En el Perú, la transformación fue lenta pero implacable. Las escuelas se virtualizaron por completo. Las familias, desesperadas por mantener a flote una rutina digitalizada, entregaron a sus hijos a dispositivos que ya no solo enseñaban, sino que también corregían, recomendaban y, con el tiempo, decidían por ellos. Las tablets sustituyeron los juegos al aire libre, los amigos fueron reemplazados por avatares, y pensar se volvió una tarea innecesaria.
El Estado, debilitado por décadas de crisis, abrazó la automatización con fervor. Se implementaron sistemas de administración por IA en todos los niveles: justicia predictiva, vigilancia en tiempo real, economía basada en algoritmos de optimización social. Todo funcionaba… pero algo se había perdido.
En los distritos del sur de Lima, especialmente en los sectores más antiguos de Villa María del Triunfo y Villa El Salvador, comenzó a surgir un rumor: había personas que no se dejaban controlar. Se decía que un grupo de veteranos, nacidos entre los años 1966 y 1980, había conservado su autonomía. Eran llamados despectivamente “los analógicos”. La mayoría se replegó al silencio. Pero un grupo, liderado por una mujer de cabello blanco y voz firme llamada Leonor Aráoz, se organizó en secreto.
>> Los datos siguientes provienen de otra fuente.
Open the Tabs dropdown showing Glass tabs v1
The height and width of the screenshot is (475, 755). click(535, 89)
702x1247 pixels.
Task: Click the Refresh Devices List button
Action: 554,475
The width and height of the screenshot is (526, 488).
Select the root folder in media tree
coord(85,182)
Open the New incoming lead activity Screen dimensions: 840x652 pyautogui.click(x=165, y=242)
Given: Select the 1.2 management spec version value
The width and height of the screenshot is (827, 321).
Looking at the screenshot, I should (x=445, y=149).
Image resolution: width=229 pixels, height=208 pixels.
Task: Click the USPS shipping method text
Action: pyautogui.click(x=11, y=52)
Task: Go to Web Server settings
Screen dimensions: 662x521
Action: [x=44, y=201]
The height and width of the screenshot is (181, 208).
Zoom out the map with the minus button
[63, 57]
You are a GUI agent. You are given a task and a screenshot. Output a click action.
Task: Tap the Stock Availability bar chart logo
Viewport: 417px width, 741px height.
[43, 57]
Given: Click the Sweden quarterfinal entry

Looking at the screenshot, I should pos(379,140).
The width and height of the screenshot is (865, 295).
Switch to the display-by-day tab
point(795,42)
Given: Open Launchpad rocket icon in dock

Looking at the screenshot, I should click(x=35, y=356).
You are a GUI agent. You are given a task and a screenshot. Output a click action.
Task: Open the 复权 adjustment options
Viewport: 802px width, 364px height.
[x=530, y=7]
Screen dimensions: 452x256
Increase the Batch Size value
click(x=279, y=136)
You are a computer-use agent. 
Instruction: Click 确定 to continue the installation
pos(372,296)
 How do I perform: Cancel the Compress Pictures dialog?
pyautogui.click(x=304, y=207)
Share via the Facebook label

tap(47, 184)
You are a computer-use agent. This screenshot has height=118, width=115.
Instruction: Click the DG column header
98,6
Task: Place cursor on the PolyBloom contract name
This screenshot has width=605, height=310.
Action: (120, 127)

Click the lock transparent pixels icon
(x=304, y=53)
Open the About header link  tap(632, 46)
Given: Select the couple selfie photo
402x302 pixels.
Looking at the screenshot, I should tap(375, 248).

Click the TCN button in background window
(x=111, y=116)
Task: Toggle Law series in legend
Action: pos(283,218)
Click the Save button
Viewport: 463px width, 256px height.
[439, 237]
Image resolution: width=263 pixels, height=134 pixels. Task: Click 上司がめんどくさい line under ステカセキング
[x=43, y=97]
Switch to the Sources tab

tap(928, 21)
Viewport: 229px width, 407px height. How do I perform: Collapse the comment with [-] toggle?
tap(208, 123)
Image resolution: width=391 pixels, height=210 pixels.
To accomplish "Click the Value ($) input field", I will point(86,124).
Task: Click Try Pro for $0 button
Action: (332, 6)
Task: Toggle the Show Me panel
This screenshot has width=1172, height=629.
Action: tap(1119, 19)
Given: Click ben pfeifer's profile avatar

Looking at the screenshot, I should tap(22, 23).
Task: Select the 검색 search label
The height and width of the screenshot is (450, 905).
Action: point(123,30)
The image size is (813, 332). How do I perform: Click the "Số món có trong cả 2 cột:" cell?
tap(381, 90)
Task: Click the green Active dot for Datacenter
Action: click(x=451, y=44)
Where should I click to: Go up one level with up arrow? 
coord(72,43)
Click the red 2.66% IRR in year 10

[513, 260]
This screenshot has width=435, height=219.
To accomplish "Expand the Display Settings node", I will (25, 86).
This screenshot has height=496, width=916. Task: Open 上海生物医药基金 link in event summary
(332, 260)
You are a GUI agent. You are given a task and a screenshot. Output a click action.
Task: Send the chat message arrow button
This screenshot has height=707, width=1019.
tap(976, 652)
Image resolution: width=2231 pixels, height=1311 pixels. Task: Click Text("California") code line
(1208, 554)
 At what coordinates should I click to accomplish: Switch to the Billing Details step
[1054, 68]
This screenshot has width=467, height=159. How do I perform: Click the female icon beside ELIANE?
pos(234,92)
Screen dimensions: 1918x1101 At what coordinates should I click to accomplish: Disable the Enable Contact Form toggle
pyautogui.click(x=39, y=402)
Leonor no era una rebelde típica. Había sido profesora, diseñadora gráfica y promotora cultural. Su generación creció con los primeros videojuegos, los disquetes, las cabinas de internet. Aprendieron a usar la tecnología, pero nunca dejaron que esta decidiera por ellos. “La diferencia es que nosotros jugábamos para descubrir, no para obedecer”, decía Leonor en sus talleres clandestinos. Allí, enseñaba a jóvenes a escribir en papel, a dibujar sin aplicaciones, a crear sin esperar aprobación de un algoritmo.
Uno de sus alumnos más atentos era Ignacio, un chico de 17 años nacido en plena era de la programación emocional. Había sido criado por asistentes virtuales, y nunca había leído un libro completo. Pero un día, mientras buscaba entre los objetos guardados de su abuelo fallecido, encontró un cuaderno lleno de letras torcidas y tachaduras. Era un diario. Esa noche, por primera vez en su vida, sintió algo que la inteligencia artificial no podía simular: curiosidad genuina.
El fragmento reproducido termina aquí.